• _Brief_
Which lines run from the line with "Image resolution: width=409" through the line with "You are a computer-use agent. The width" in the entries below? Print them exactly, both ends included, and nothing more.

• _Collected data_

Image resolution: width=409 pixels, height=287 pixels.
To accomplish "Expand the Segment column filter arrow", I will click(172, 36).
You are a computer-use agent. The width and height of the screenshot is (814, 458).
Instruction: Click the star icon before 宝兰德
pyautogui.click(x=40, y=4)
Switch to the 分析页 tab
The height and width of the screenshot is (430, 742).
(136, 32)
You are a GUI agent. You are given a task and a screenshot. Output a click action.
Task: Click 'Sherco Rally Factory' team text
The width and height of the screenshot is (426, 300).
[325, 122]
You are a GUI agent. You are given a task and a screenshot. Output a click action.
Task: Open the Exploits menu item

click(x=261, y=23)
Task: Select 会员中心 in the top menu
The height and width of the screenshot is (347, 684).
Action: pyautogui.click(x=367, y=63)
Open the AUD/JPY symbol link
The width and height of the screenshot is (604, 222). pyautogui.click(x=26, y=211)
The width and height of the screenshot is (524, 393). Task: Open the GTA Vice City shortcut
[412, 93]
==
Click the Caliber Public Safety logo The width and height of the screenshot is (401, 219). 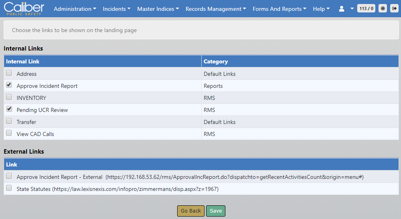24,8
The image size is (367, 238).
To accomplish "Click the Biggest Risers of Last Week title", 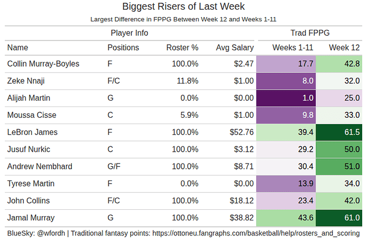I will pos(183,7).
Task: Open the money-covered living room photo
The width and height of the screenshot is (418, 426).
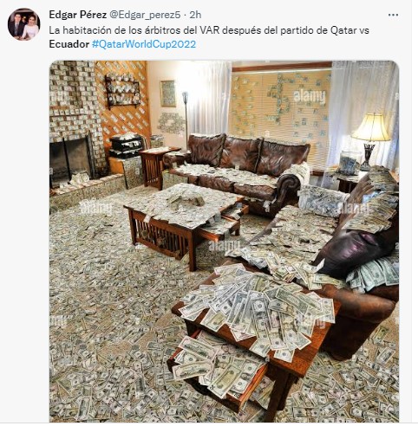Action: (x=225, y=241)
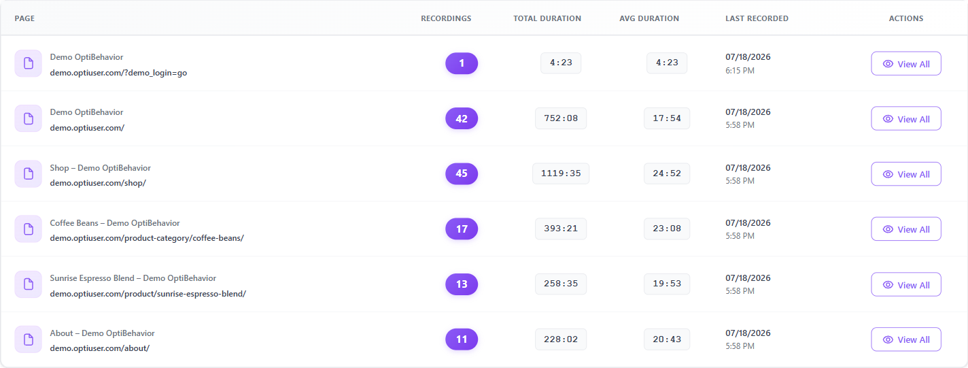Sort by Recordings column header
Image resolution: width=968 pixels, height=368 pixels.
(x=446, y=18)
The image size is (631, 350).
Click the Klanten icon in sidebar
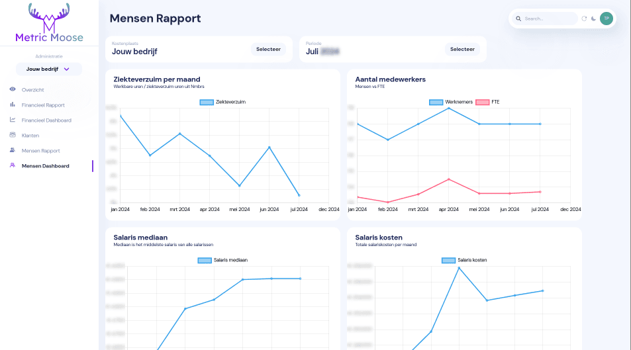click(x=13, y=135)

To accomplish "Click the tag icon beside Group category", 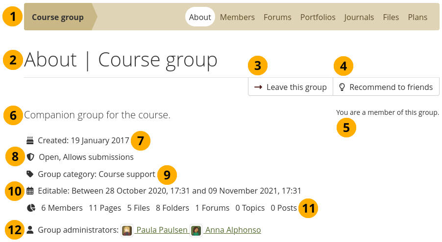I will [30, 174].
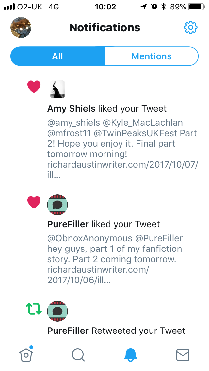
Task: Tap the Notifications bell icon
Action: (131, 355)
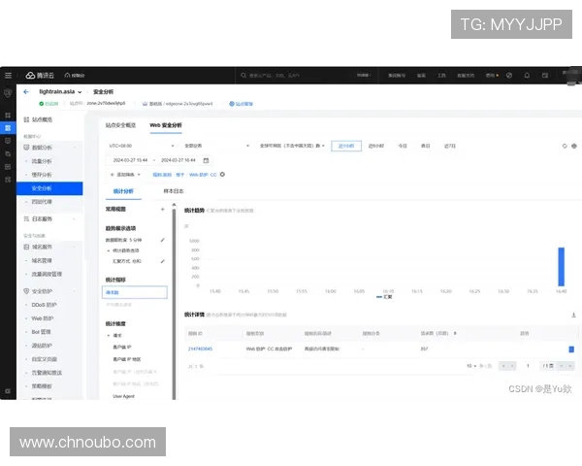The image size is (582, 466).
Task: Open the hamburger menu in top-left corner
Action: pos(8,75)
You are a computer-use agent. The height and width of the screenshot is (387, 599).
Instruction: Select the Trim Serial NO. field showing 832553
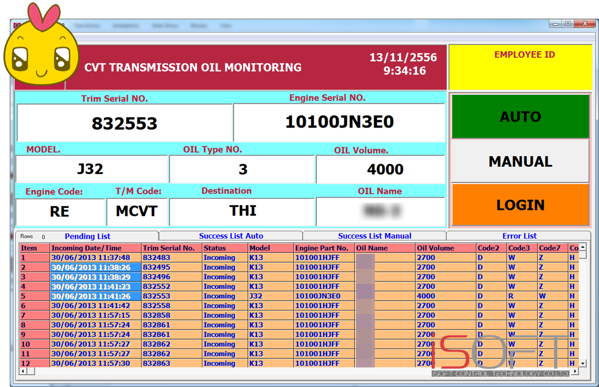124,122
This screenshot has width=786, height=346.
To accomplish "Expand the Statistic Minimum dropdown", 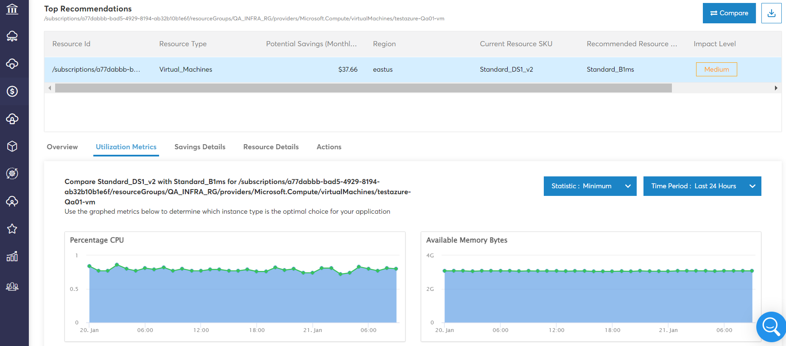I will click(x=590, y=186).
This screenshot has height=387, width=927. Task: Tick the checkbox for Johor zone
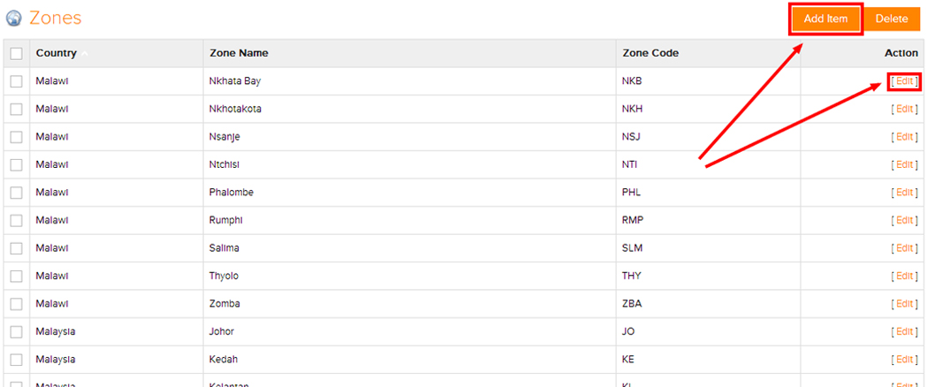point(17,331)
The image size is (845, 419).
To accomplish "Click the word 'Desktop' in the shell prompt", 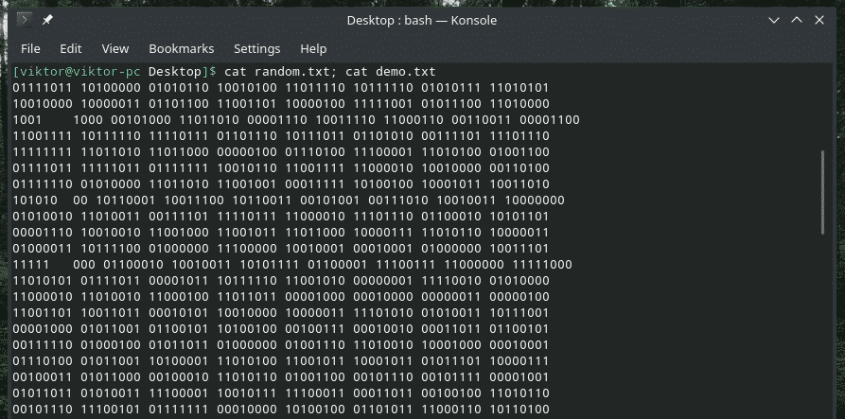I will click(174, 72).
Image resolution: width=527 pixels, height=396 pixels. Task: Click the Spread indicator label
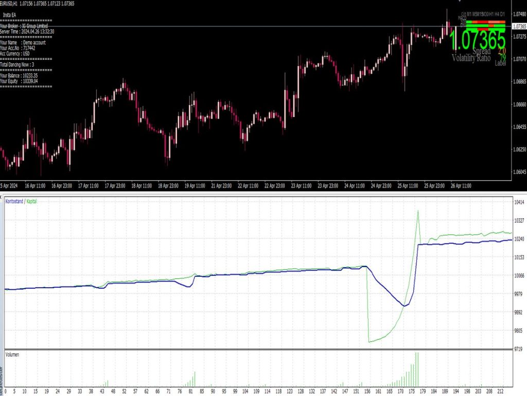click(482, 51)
* * *
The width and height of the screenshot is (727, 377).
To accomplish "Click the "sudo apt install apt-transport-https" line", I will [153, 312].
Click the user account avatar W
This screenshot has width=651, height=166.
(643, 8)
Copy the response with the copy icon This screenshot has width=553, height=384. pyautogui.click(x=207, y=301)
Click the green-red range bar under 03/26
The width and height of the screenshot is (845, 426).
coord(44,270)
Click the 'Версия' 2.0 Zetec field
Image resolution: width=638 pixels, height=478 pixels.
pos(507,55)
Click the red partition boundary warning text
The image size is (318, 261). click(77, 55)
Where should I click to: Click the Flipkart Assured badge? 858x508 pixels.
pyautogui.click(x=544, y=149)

• _Response box_
Image resolution: width=409 pixels, height=287 pixels.
To accomplish "Expand the Segment column filter arrow", I will click(172, 36).
You are a computer-use agent. The width and height of the screenshot is (814, 458).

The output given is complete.